The use of colour must have been really central to the film then?
We tried to make it quite subtle at least towards the end. Obviously there’s supposed to be this big difference when they first meet, the whole world’s supposed to burst into colour. They shake hands and then it just bursts into colour, and you get their reaction to that because it’s supposed to have been the first time they’ve seen these colours.
But we wanted to kind of play with it later on, in that you don’t necessarily notice that it’s fading out, as they realised they don’t feel the same anymore. Eventually, when it gets to the end and it’s all disappeared, it’s only then that you look back and notice that it’s not as bright anymore, and the colours aren’t quite as vivid.
Red was the focus of the film. All of Natalie’s outfits had red in them, and there were red flowers. Again we tried to keep it subtle, something you notice as you look back.
Are the characters actively looking for romance?
Catherine definitely isn’t; she’s happy to wait for it she isn’t in much of a rush. Theo, on the other hand, is miserable. He’s been kicked out of his friend’s place because his friend has found a girlfriend, and he’s pretty depressed about the situation.
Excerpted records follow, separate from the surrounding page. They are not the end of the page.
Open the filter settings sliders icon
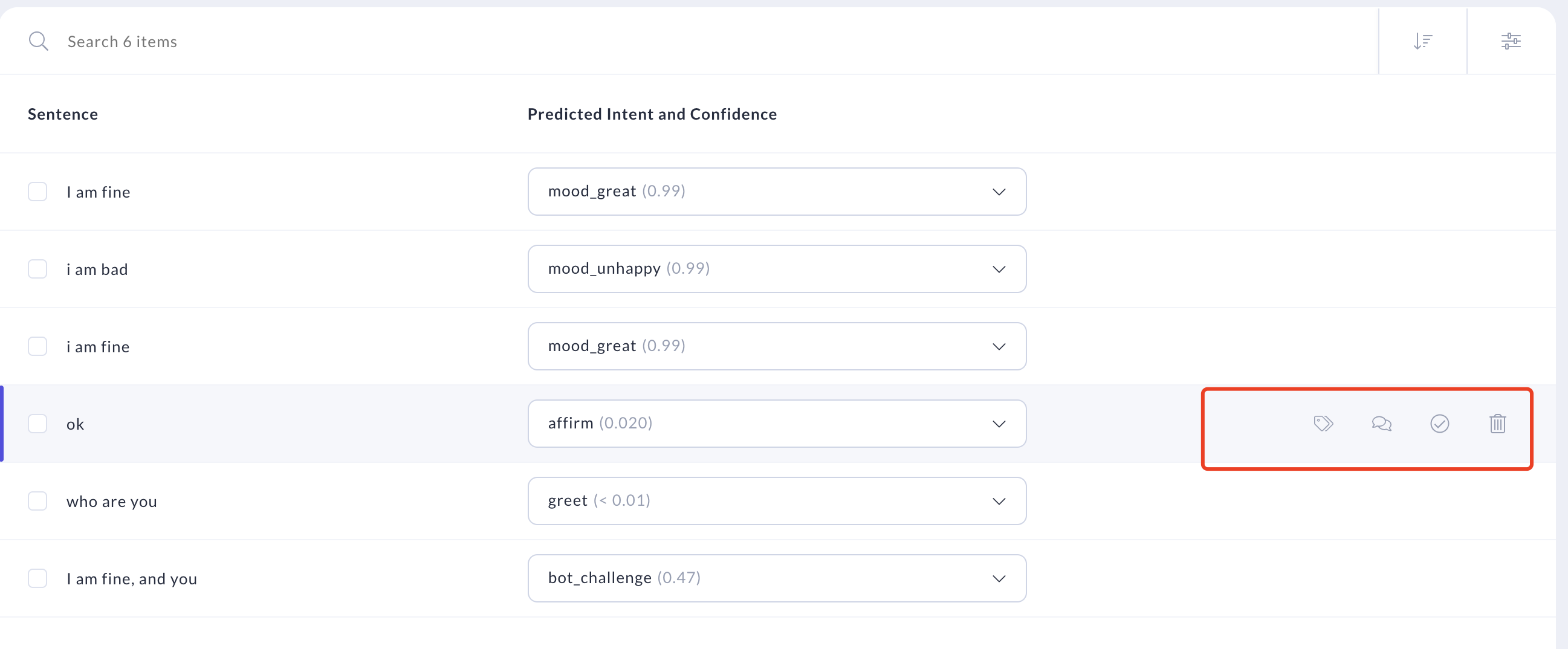The image size is (1568, 649). [x=1511, y=41]
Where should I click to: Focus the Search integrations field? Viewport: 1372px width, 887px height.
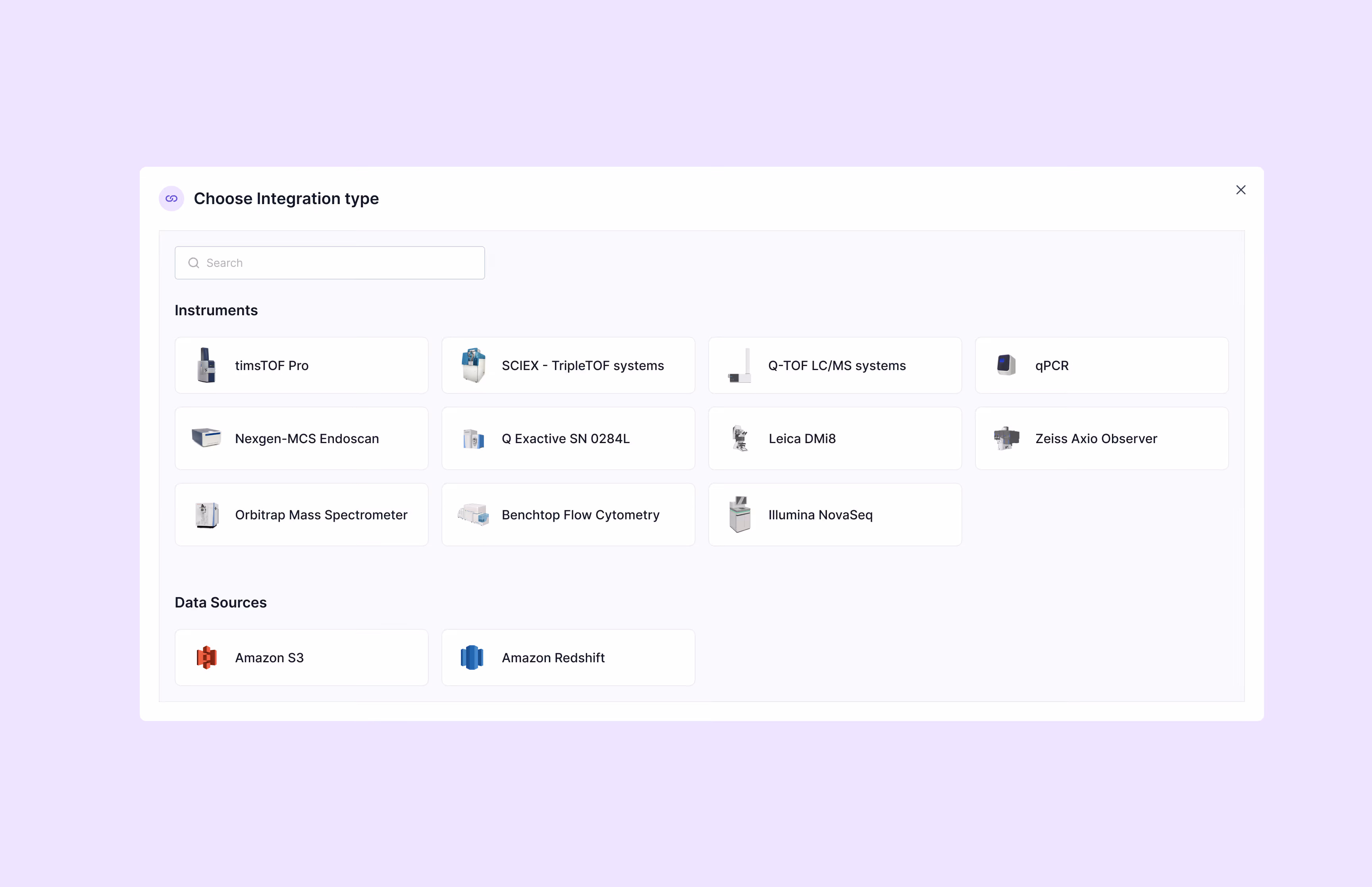click(x=340, y=263)
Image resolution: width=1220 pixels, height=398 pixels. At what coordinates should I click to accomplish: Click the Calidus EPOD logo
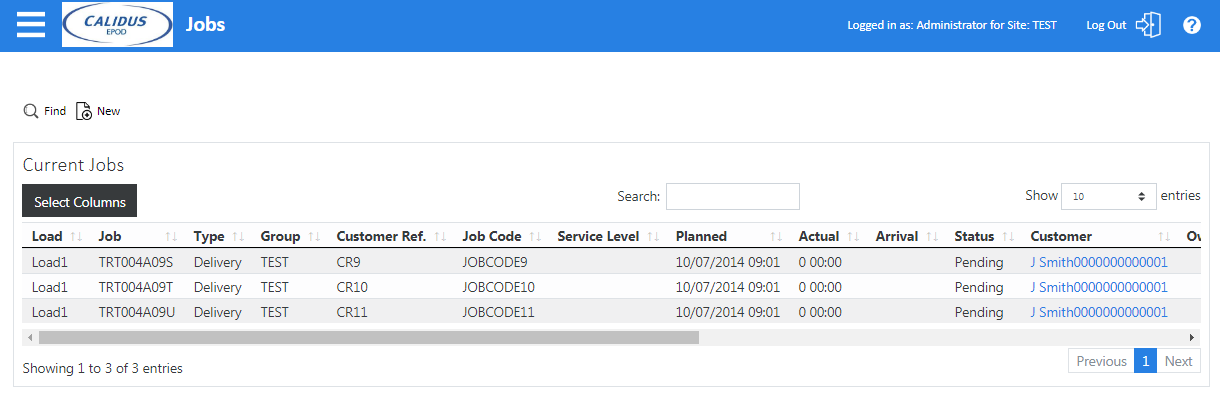[116, 25]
They have this idealised notion of what it’s going to be like – especially Johnnoy’s character, Theo – so when it doesn’t quite come to pass like that, Theo has to come to terms with that.
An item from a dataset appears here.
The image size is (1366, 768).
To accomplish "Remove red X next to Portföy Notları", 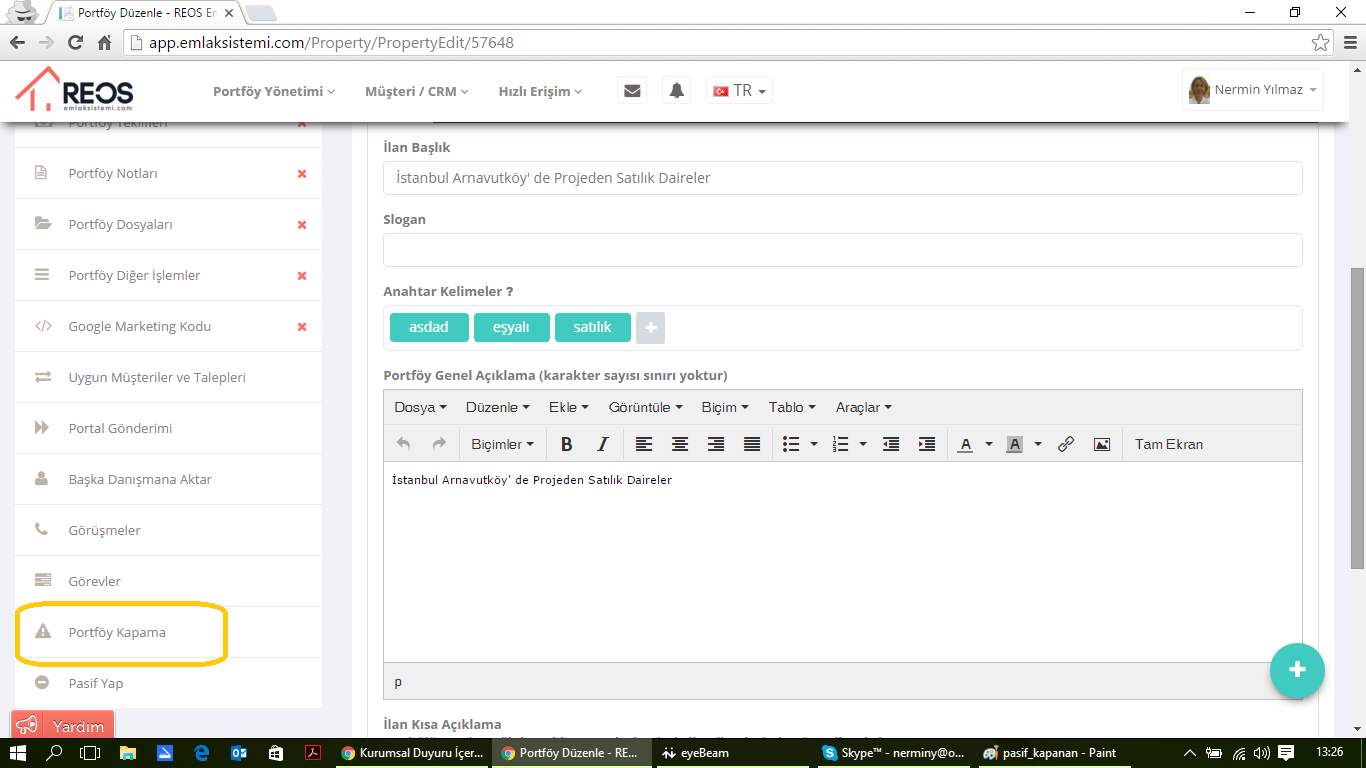I will (302, 174).
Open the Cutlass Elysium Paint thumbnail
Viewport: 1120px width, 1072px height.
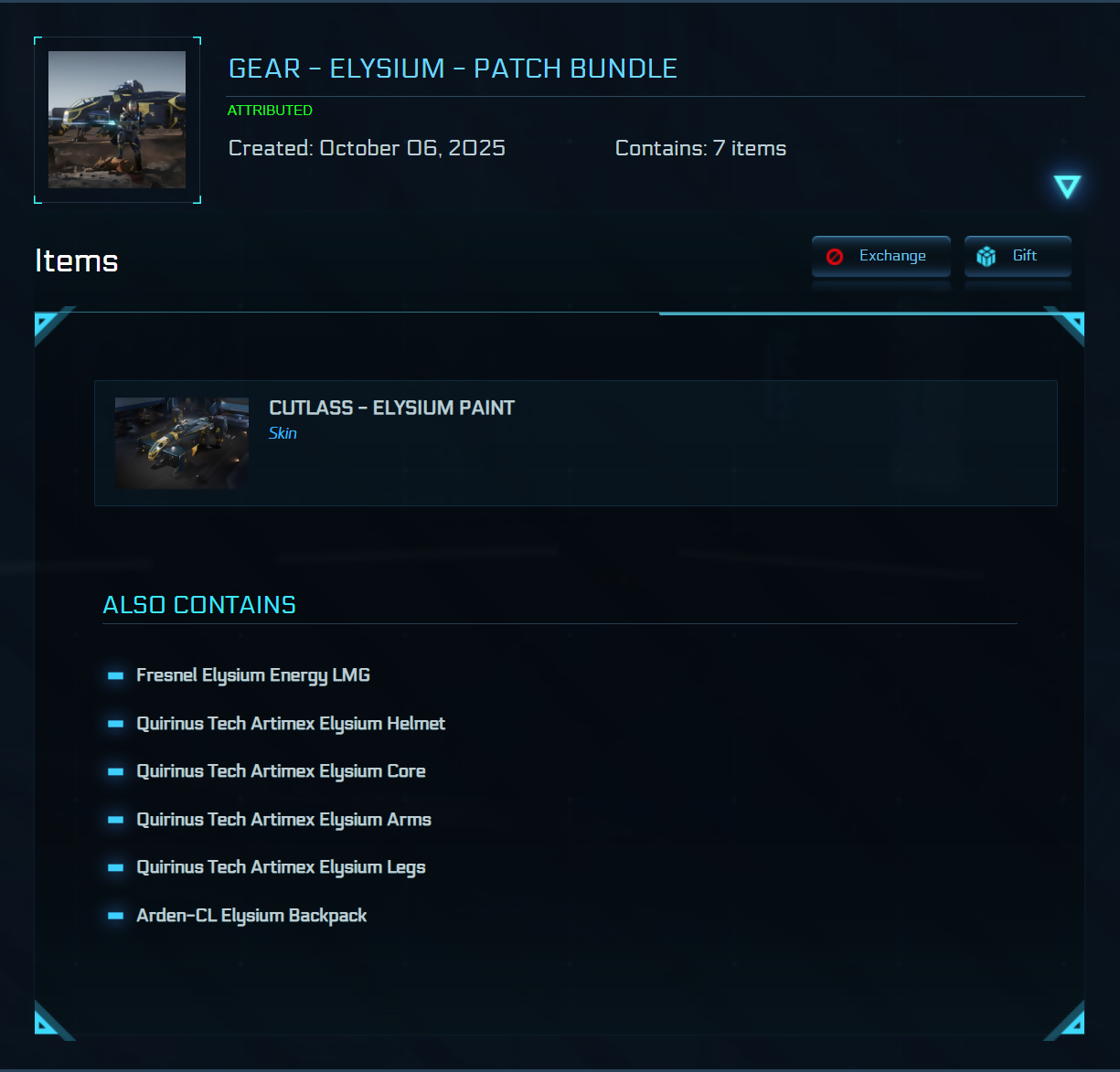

How’s it been going so far? It was quite hard to get off the ground initially, but it’s gone really well. It’s a small team, but we work really well together. The planning stage took a long time, because the idea wasn’t fully developed when we started; and we had to talk through how it work on screen, what we’d be able to do with the camera, the capabilities of the editing software, stuff like that.
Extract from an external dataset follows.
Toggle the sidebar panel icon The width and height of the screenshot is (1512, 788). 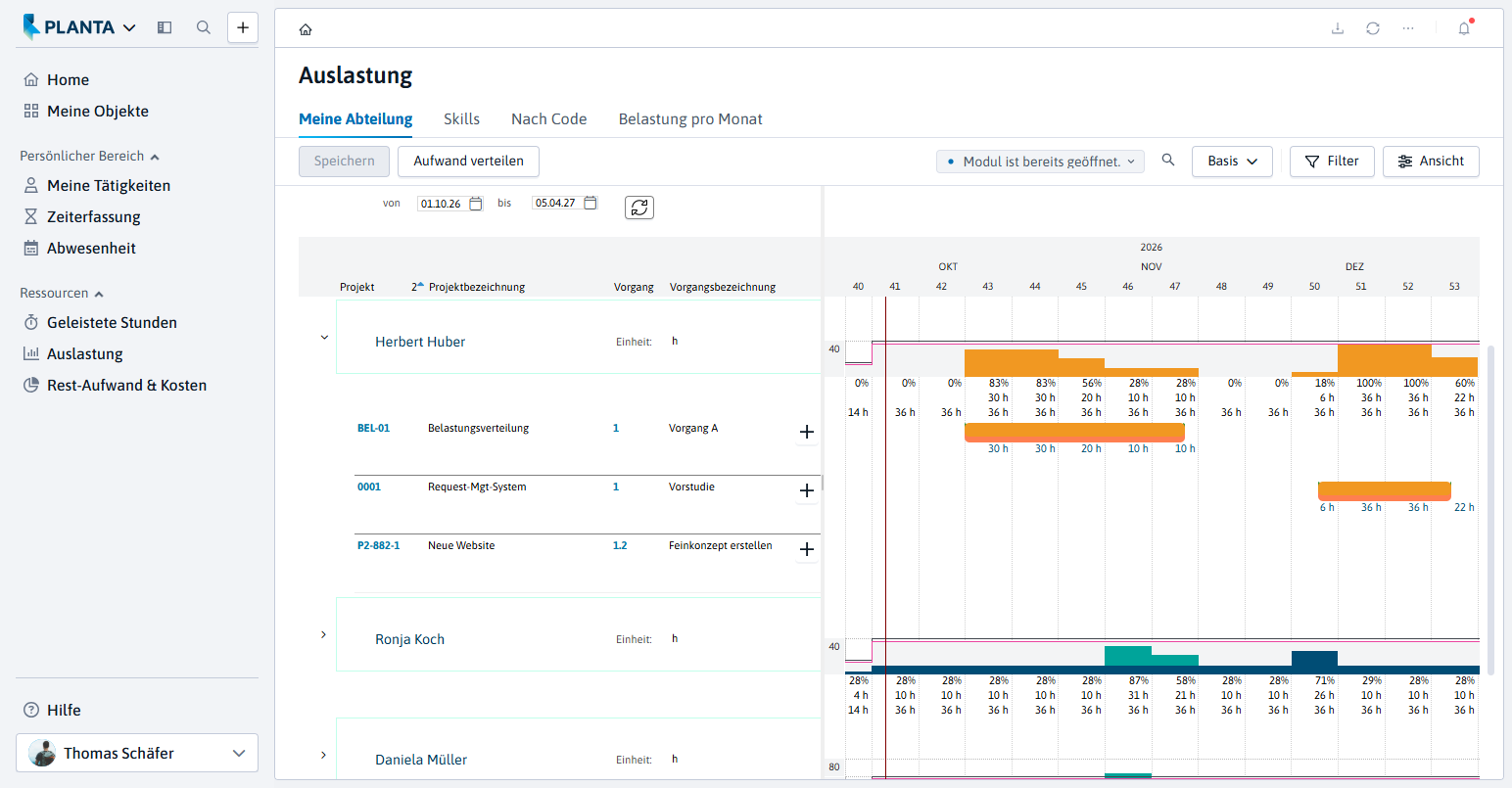[165, 27]
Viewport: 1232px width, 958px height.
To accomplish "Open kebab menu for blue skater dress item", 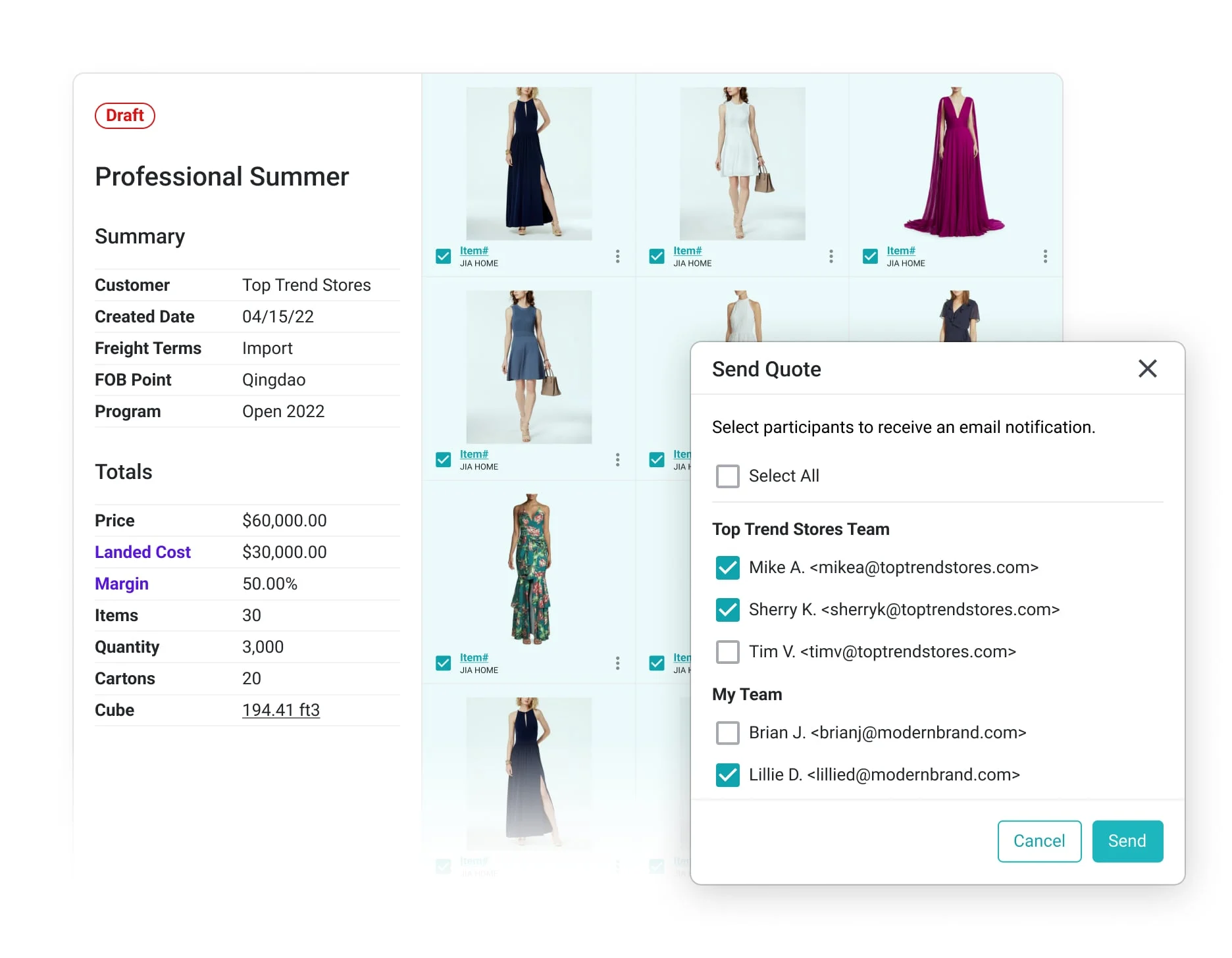I will tap(617, 459).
There was three of us for the most part. Me, Eirini, and Siobhan. Siobhan operated the camera, and dealt with all the cinematography. Then I was directing, and I also wrote it, and now I’m charge of editing. I feel like a complete control freak basically [laughs]. Eirini was making sure everyone was organised – that we got there on time, that we had everything we needed etc.
It was a lot easier to keep everything in line, we all knew what we wanted, that we had the same idea of how the film was going.
How different is the finished film to how you initially conceived it?
I did work on writing for a film last year (LUFP’s Nerve Endings) but this time t was nice to work with the project all the way through, and watch it transform into this real thing. Rather than taking a break and looking at the end and going “that’s changed”.
It is never quite the same as you imagine it’ll be, but in some ways it’s better than you imagined it. It’s gone from something that I’ve always known how I’ve wanted it to look, into a finished piece that I’m really happy with.
At first it was a very different story – it was possibly just too depressing. It wasn’t a break-up at the end; they just died. It was a much longer film as well – possibly 40/50 minutes to do the original script, so we cut it down, made it a bit more uplifting.
Any favourite moments from the process so far?
The filming was the most fun part of it – Johnny, David (Gatward), and Natalie were really funny and easy to work with. There’s a post-funeral scene, where the two guys just break into song, and had a funeral song instead. We were quite impressed, we considered putting it in. It might have been more appropriate actually – one of the takes we did had a really inappropriate song in the background. We were shooting in Trev, and Freak Out was playing in the background.